Macro Drivers of the Canadian Dollar
Several fundamental forces typically shape the trajectory of the Canadian Dollar, including interest rate policy, commodity prices, and macroeconomic performance. The interplay of these factors remains central to the medium-term outlook for CAD.
| Key Driver | Impact on CAD |
|---|---|
| Bank of Canada (BoC) interest rates | Relatively higher interest rates tend to be positive for CAD, while lower rates weigh on the currency. |
| Crude oil prices | Rising oil prices generally support CAD due to Canada’s status as a major petroleum exporter; falling prices usually pressure the currency. |
| Inflation dynamics | Higher inflation can lead to rate hikes by the BoC, attracting capital inflows and boosting CAD. |
| Domestic and U.S. economic data | Stronger growth and robust data typically support CAD, while weak data tend to be negative, especially given Canada’s close ties to the U.S. economy. |
| Risk sentiment | Risk-on environments are usually CAD-positive, while risk-off episodes favor safe-haven assets and can pressure CAD. |
Bank of Canada Policy and CAD
The Bank of Canada plays a pivotal role in determining the level of interest rates at which financial institutions lend to each other, influencing borrowing costs across the economy.
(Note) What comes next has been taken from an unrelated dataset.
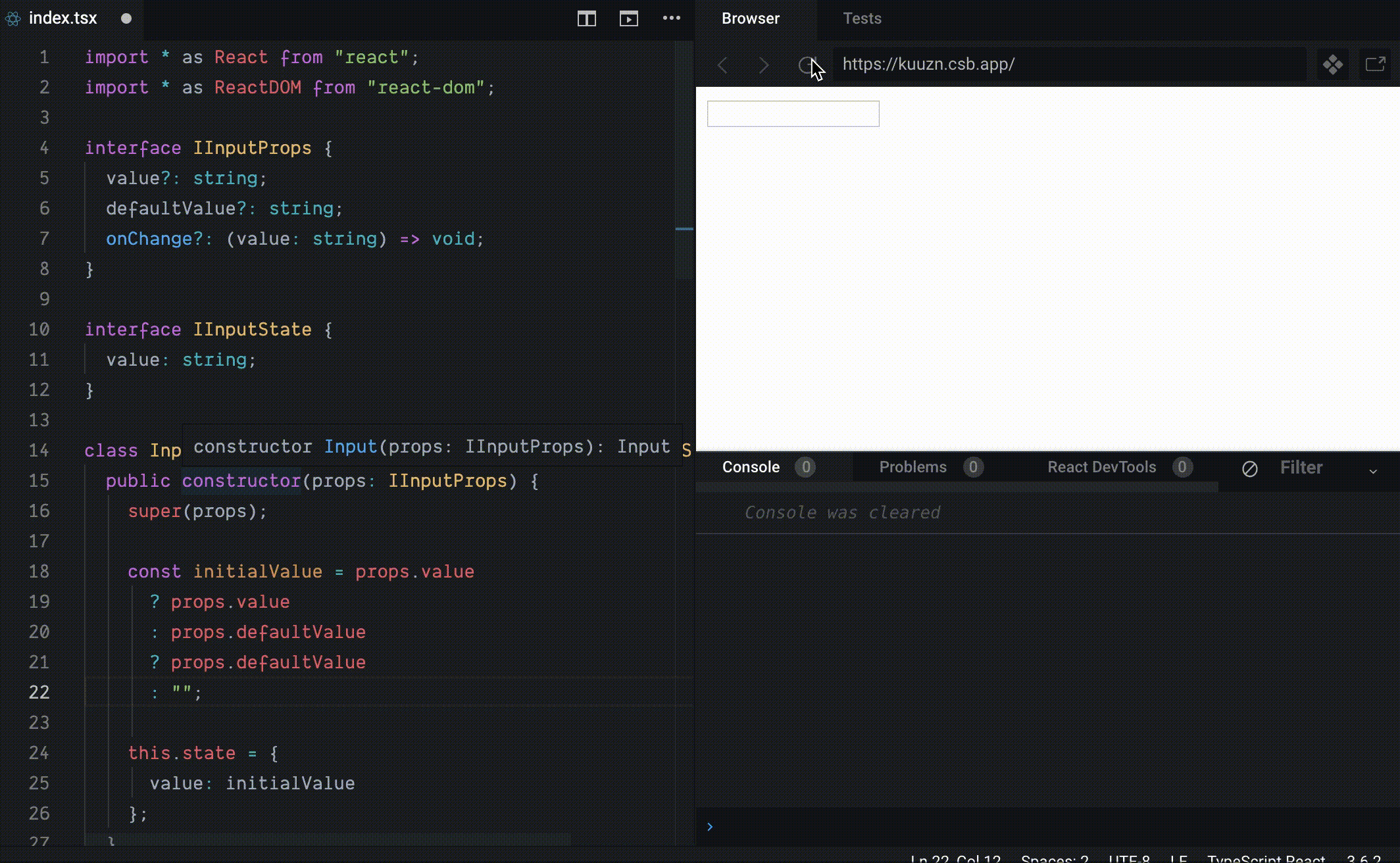Viewport: 1400px width, 863px height.
Task: Click the preview toggle icon in editor
Action: [628, 18]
The central bank’s primary objective is to keep inflation within a 1-3% target range, adjusting policy rates as needed.
Relatively higher Canadian interest rates tend to bolster the CAD by attracting yield-seeking capital. The BoC can also deploy quantitative easing or tightening to influence credit conditions, where quantitative easing is normally negative for the currency and quantitative tightening is generally supportive.
Oil Prices and the Canadian Dollar
Oil remains a central determinant of CAD performance, as petroleum is Canada’s largest export. Moves in crude prices often translate quickly into demand shifts for the Canadian currency.
Generally, rising oil prices are associated with CAD appreciation because they can strengthen Canada’s trade position and increase aggregate demand for the currency. Conversely, declining oil prices can weaken CAD by reducing export revenues and narrowing the trade balance.
Inflation, Economic Data, and Market Sentiment
In the current global environment, higher inflation tends to be associated with expectations of tighter monetary policy, which can be supportive for a currency such as the Canadian Dollar. When inflation accelerates, markets often anticipate interest rate hikes from central banks, drawing in foreign investment.
A wide range of macroeconomic indicators – including GDP, Manufacturing and Services PMIs, employment figures, and consumer sentiment surveys – are closely watched for signals on economic health. Strong data are typically favorable for CAD, as they may encourage the BoC to consider higher rates and attract foreign capital. Conversely, weak readings usually weigh on the currency.
Risk sentiment also plays a crucial role. In risk-on environments, investors tend to seek higher-yielding or growth-oriented assets, which is often supportive for the Canadian Dollar. In periods of heightened uncertainty, such as during the current phase of geopolitical tension in the Middle East, risk-off behavior can instead benefit safe-haven currencies at CAD’s expense.